[Stored data]
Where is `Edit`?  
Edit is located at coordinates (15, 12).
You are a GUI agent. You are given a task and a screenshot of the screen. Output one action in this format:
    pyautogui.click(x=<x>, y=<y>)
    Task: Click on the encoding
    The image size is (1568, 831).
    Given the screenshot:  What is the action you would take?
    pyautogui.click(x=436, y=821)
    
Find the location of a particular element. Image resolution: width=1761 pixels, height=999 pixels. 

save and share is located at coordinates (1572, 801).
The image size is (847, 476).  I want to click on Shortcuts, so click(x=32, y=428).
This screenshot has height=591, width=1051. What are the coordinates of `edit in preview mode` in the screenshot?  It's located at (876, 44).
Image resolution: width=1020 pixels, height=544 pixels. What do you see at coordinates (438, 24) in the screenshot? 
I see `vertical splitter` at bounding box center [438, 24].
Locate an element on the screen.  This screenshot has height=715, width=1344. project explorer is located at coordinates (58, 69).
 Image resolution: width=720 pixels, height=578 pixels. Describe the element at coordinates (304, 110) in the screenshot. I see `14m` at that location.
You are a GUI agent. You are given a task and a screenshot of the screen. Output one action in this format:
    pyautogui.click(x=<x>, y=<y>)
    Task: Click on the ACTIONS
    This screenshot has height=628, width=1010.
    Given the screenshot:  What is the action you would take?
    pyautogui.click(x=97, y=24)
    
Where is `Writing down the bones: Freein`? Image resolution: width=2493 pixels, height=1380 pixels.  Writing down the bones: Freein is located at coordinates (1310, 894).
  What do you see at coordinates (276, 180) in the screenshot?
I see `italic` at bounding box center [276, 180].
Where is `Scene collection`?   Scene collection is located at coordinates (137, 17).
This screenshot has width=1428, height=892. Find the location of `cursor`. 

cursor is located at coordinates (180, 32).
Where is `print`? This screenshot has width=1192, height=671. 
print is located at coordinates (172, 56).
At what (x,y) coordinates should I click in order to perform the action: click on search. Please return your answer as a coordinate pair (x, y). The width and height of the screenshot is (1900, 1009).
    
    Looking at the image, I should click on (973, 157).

_EXERCISE PROMPT_.
Copy out the entries word for word, beginning with the line that contains "coordinates (1310, 894)." and continuing through the line that contains "cursor is located at coordinates (180, 32).".

_RESULT FOR THIS TASK_.
Where is `Writing down the bones: Freein`? Image resolution: width=2493 pixels, height=1380 pixels.  Writing down the bones: Freein is located at coordinates (1310, 894).
  What do you see at coordinates (276, 180) in the screenshot?
I see `italic` at bounding box center [276, 180].
Where is `Scene collection`?   Scene collection is located at coordinates (137, 17).
This screenshot has width=1428, height=892. Find the location of `cursor`. 

cursor is located at coordinates (180, 32).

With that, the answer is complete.